[Recorded data]

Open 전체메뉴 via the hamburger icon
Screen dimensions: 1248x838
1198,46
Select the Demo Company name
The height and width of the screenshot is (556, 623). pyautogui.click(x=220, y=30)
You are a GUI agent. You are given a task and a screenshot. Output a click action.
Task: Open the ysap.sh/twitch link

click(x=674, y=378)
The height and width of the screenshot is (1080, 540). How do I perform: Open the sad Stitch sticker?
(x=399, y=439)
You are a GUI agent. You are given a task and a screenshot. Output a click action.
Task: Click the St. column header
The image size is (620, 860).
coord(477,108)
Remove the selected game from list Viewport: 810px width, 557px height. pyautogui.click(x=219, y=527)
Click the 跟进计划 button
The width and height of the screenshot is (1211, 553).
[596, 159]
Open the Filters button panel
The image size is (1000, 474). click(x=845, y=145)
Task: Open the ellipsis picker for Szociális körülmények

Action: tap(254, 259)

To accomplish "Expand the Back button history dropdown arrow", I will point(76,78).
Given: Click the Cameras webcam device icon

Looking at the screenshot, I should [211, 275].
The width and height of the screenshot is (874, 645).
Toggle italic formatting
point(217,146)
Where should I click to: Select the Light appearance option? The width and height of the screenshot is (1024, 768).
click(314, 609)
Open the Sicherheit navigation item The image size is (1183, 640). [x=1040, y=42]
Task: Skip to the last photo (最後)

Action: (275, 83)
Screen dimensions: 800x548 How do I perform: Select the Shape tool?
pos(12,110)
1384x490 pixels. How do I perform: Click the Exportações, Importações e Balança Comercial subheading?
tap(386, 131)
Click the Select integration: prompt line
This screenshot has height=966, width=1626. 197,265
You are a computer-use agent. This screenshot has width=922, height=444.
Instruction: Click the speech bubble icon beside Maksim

• EXERCISE:
Your task is to transcribe the line containing "Open the Sicherheit" and every line after it, through the last line of the data, exactly as written and with nothing more.

• REPLY:
Open the Sicherheit navigation item The image size is (1183, 640). [x=1040, y=42]
Task: Skip to the last photo (最後)

Action: (275, 83)
Screen dimensions: 800x548 How do I perform: Select the Shape tool?
pos(12,110)
1384x490 pixels. How do I perform: Click the Exportações, Importações e Balança Comercial subheading?
tap(386, 131)
Click the Select integration: prompt line
This screenshot has height=966, width=1626. 197,265
You are a computer-use agent. This screenshot has width=922, height=444.
Instruction: Click the speech bubble icon beside Maksim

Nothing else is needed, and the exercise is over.